Republican Senator James Lankford today presented the third edition of the report that annually draws up his office in order to find ways to reduce the expense of the Government and representing, in the words of the legislator, “a list of tasks” for next year.
Under the illustrative title of “Federal blunders: a hundred ways in which the Government got an own goal”, this annual study denounces some of the most striking waste of the Administration, as well as providing “a set of ideas” to be able to face the “problem” “of deficit and public debt that the country” still “faces.
“In 2010, our deficit was 1.4 trillion dollars, so great that it began to attract the attention of the entire country, since then, that deficit has been falling every year until 2016, when it began to grow again,” the Republican senator warned. by the state of Oklahoma.
The report figures in 473,600 million dollars the “inefficient and wasteful spending” of the Government, although it points out that it is probably higher.
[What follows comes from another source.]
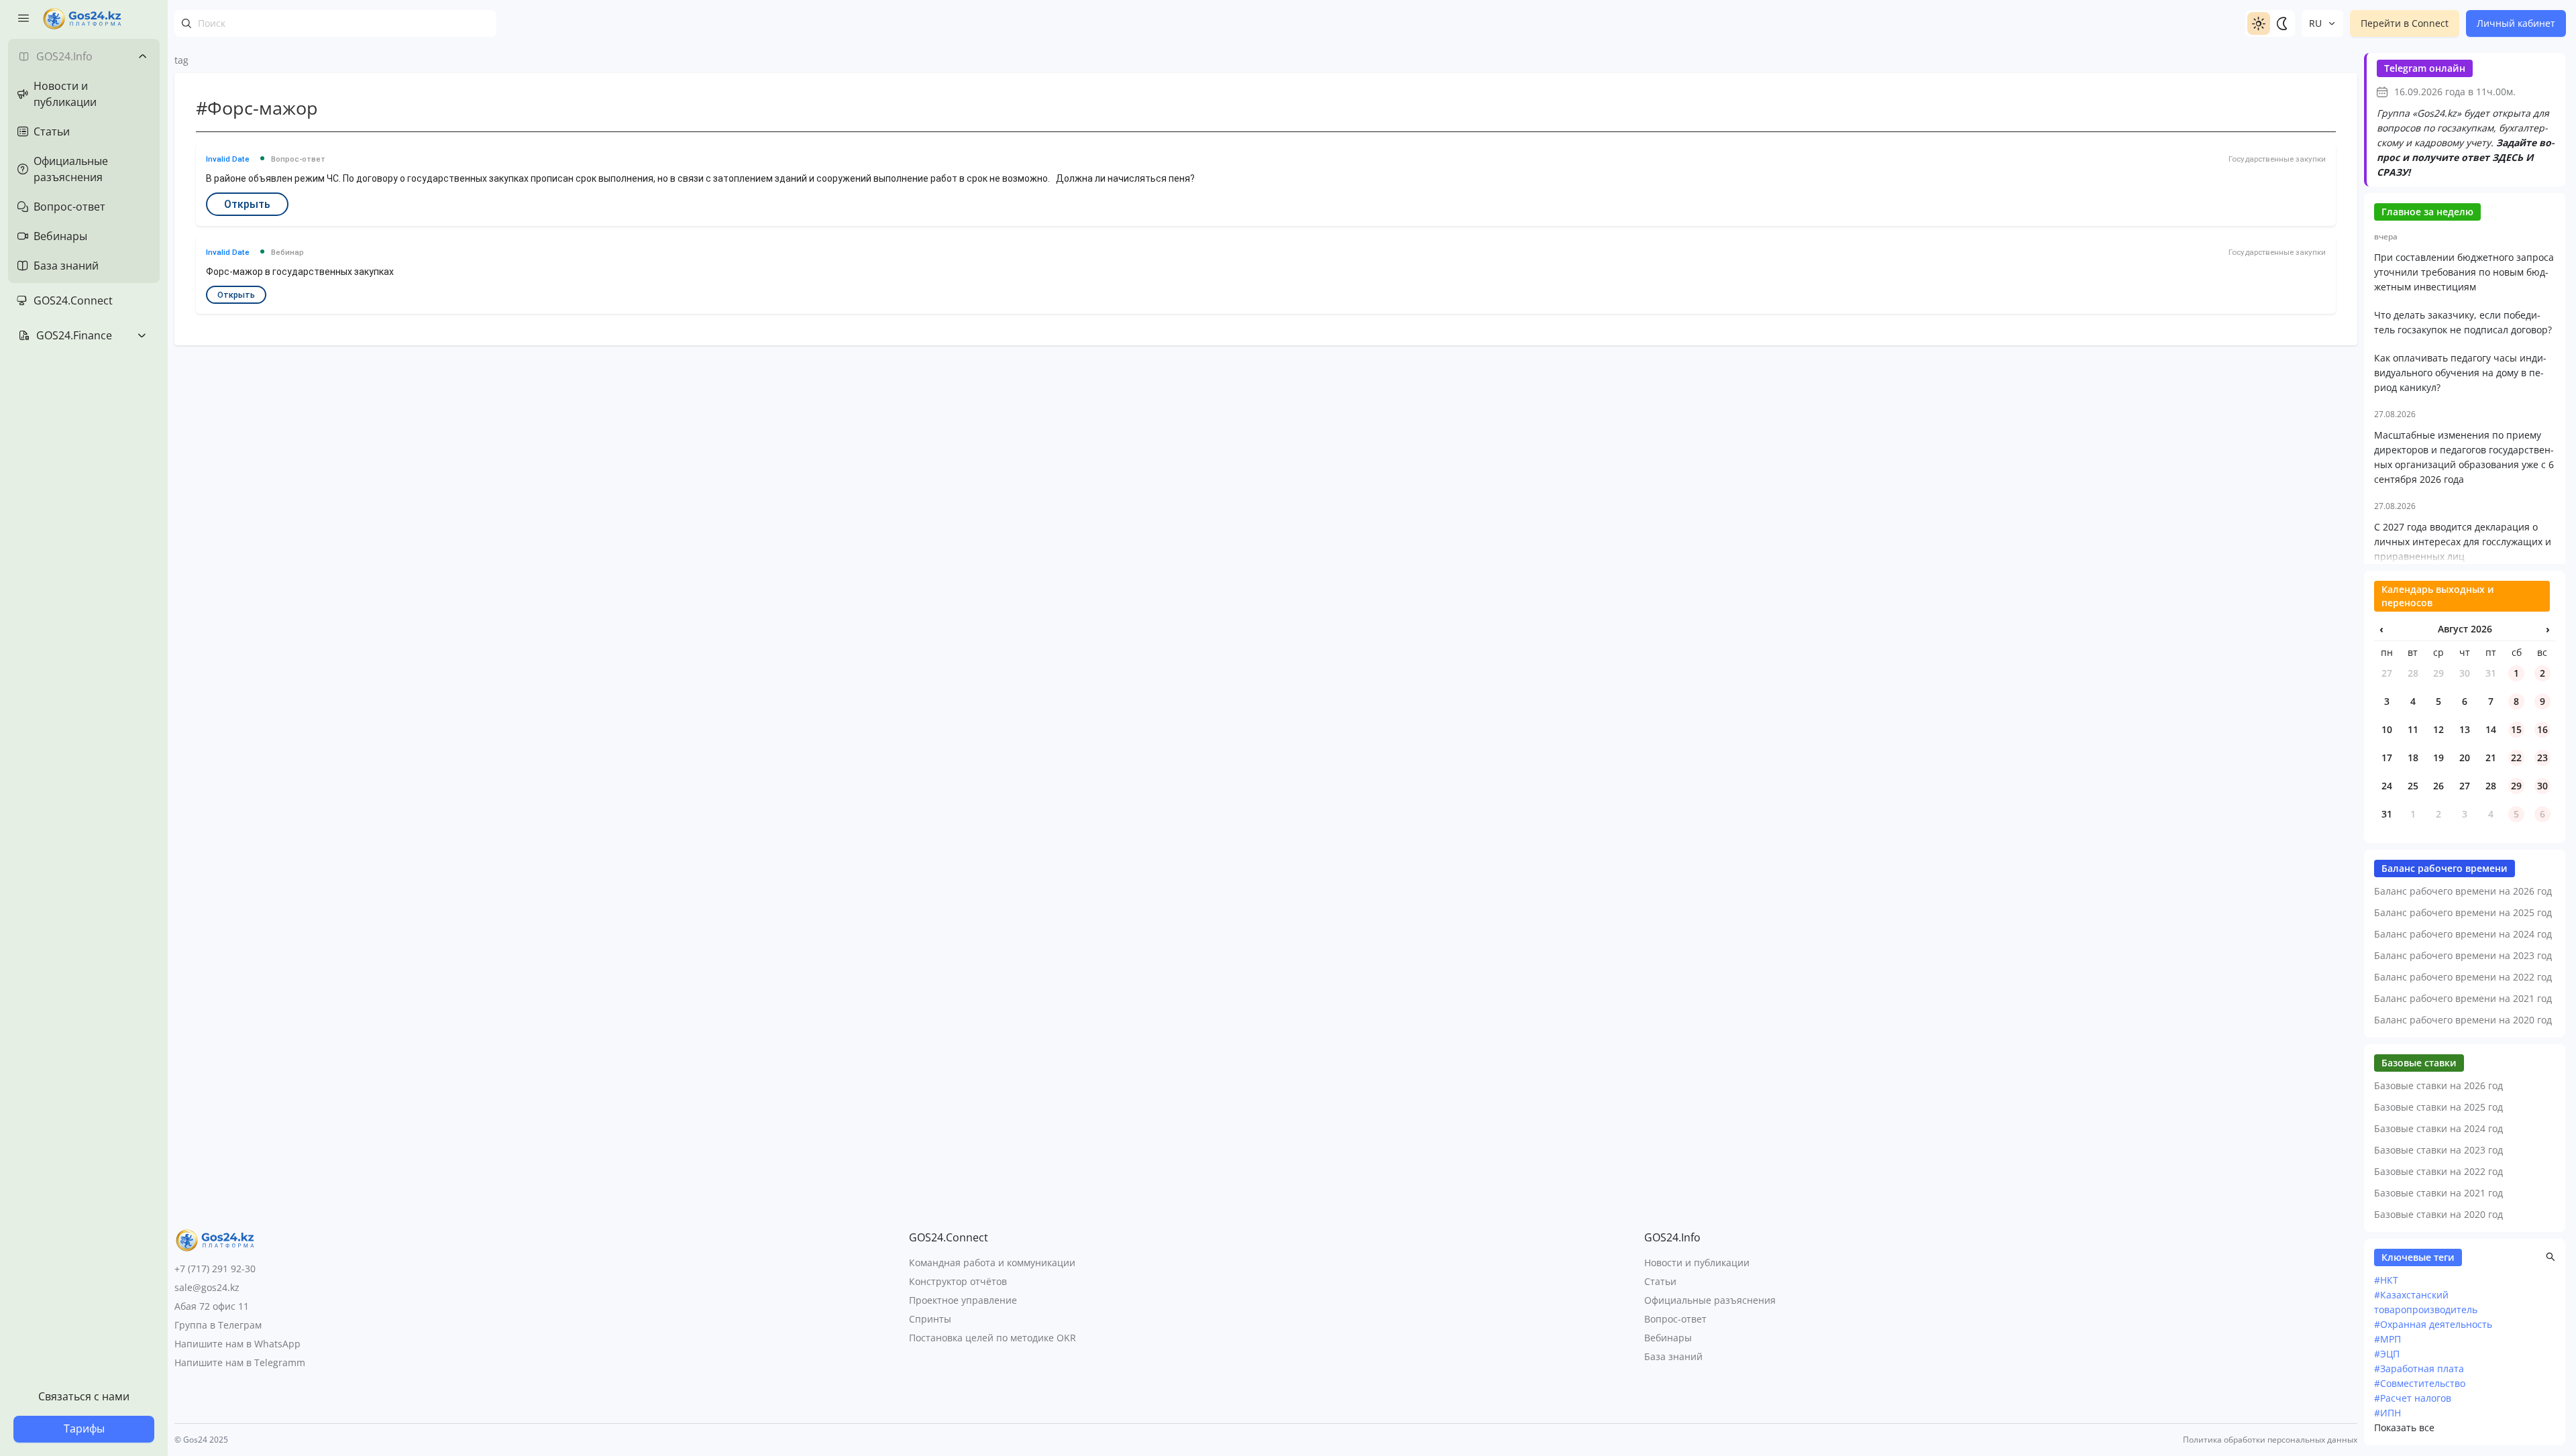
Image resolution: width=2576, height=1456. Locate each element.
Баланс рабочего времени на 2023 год (2463, 955)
In order to better control public spending to reduce the tax burden on US taxpayers, Lankford warned that the Administration must face the failures in four major categories: waste, lack of foresight, structural changes and failed efforts.
The legislator was not hesitant to point out some examples of what he considers to be clear cases of disbursement of public funds, such as the loan of 85 million dollars for the construction of a hotel in Afghanistan or the preparation of a study on the arrival of refugees in Afghanistan. Iceland, which cost tens of thousands.
“I understand why the UN may be interested in making this report, but I do not understand why it has to be paid by American taxpayers,” Lankford thought.
The legislator, whose report censures that, for example, in case of natural disasters, public aid is not allocated to places of worship that may have been affected, defended that in order to be able to face “essential expenses” the Government should not waste the money in “not necessary” things.
In addition, Lankford advocated what he called “the taxpayer’s right to know” as a way to avoid obvious cases of waste, such as duplication of functions in different agencies or the misuse of public efforts.
“Every year we denounce the duplicities and every year we face the same duplicities again,” lamented Lankford, who criticized that due to the current bureaucracy “it takes 18 months in something that should take 18 seconds.”
Finally, the legislator said that currently “there are about 15,000 studies and recommendations” prepared by federal institutions that have not been implemented and acknowledged that while the report highlights a hundred ways to curb government waste, there are many other ways to control the public spending.